[SELECTED EXCERPT]:
----------
On Mon, Mar 15, 2021 at 12:15 PM Roman Gushchin <guro@fb.com> wrote:
>
>
> On Mon, Mar 15, 2021 at 07:49:57PM +0100, Vlastimil Babka wrote:
> > On 3/9/21 4:25 PM, Xunlei Pang wrote:
> > > count_partial() can hold n->list_lock spinlock for quite long, which
> > > makes much trouble to the system. This series eliminate this problem.
> >
> > Before I check the details, I have two high-level comments:
> >
> > - patch 1 introduces some counting scheme that patch 4 then changes, could we do
> > this in one step to avoid the churn?
> >
> > - the series addresses the concern that spinlock is being held, but doesn't
> > address the fact that counting partial per-node slabs is not nearly enough if we
> > want accurate <active_objs> in /proc/slabinfo because there are also percpu
> > slabs and per-cpu partial slabs, where we don't track the free objects at all.
> > So after this series while the readers of /proc/slabinfo won't block the
> > spinlock, they will get the same garbage data as before. So Christoph is not
> > wrong to say that we can just report active_objs == num_objs and it won't
> > actually break any ABI.
> > At the same time somebody might actually want accurate object statistics at the
> > expense of peak performance, and it would be nice to give them such option in
> > SLUB. Right now we don't provide this accuracy even with CONFIG_SLUB_STATS,
> > although that option provides many additional tuning stats, with additional
> > overhead.
> > So my proposal would be a new config for "accurate active objects" (or just tie
> > it to CONFIG_SLUB_DEBUG?) that would extend the approach of percpu counters in
> > patch 4 to all alloc/free, so that it includes percpu slabs. Without this config
> > enabled, let's just report active_objs == num_objs.
----------
[SET TASK]:
List every person named in the slab-counting discussion above.

[LISTED ENTRIES]:
----------
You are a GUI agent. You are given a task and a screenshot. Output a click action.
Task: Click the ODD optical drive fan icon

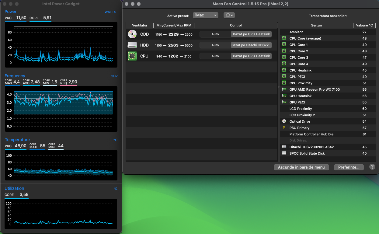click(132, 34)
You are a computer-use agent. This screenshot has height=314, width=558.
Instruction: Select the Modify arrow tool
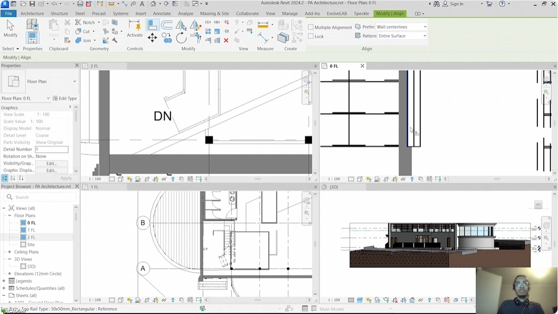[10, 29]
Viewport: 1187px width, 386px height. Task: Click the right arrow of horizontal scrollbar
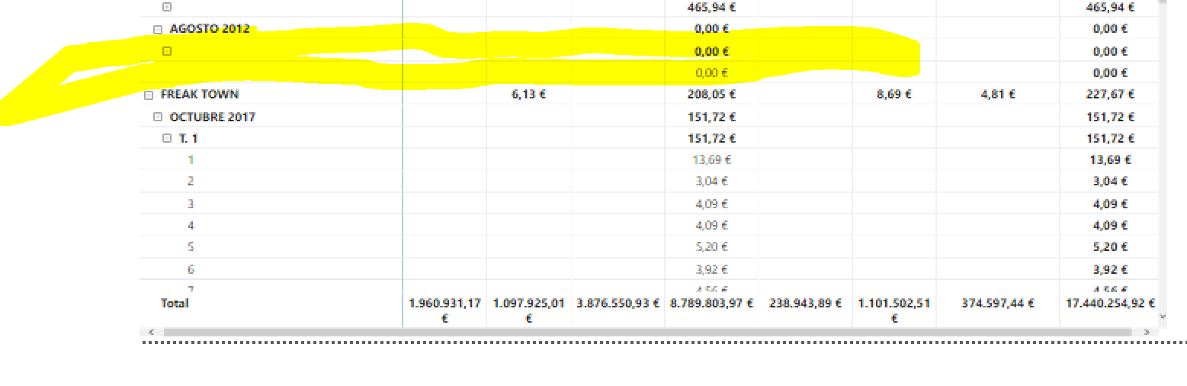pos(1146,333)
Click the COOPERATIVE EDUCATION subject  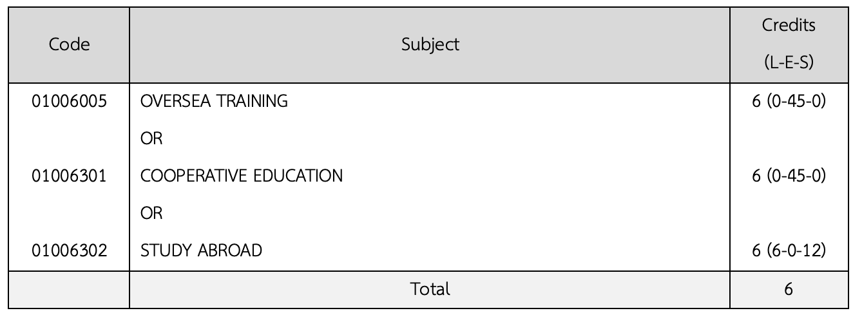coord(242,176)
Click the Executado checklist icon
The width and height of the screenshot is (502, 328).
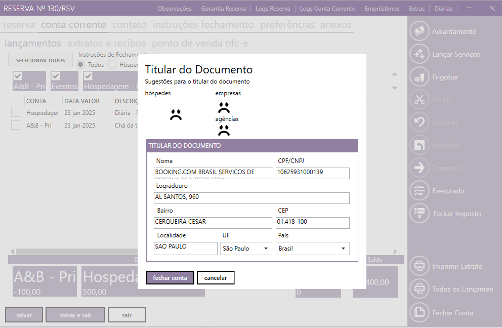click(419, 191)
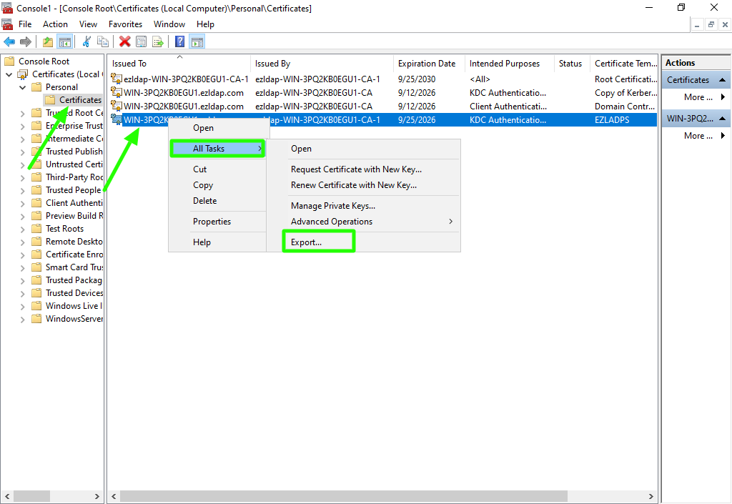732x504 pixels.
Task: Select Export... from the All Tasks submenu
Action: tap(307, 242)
----------
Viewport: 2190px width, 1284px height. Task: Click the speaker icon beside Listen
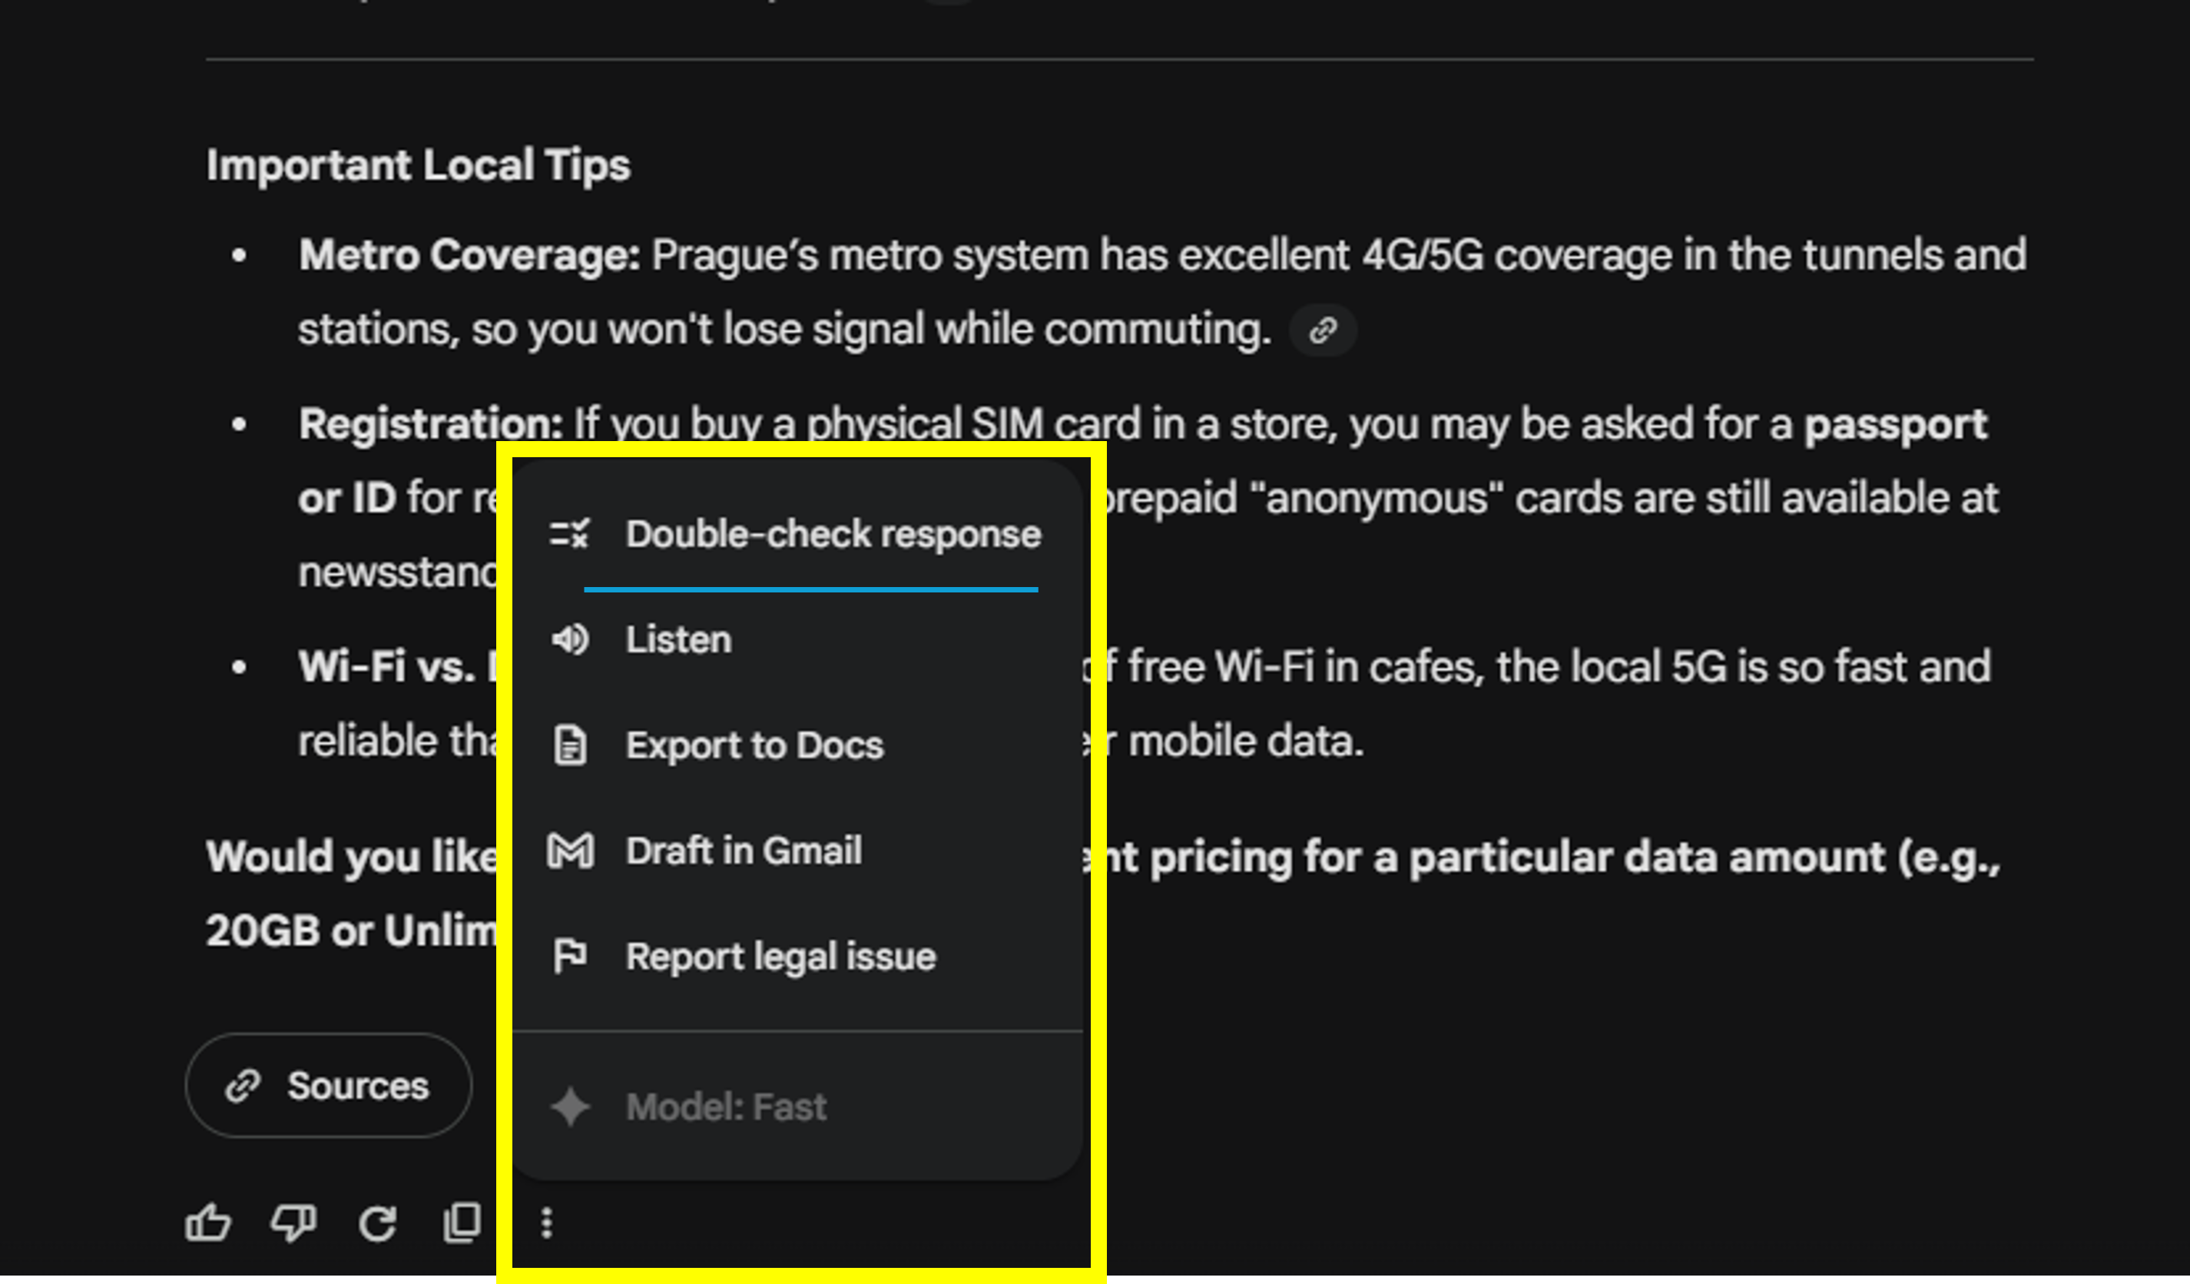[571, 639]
----------
[TASK SOLUTION]:
Roman Gushchin, Vlastimil Babka, Xunlei Pang, Christoph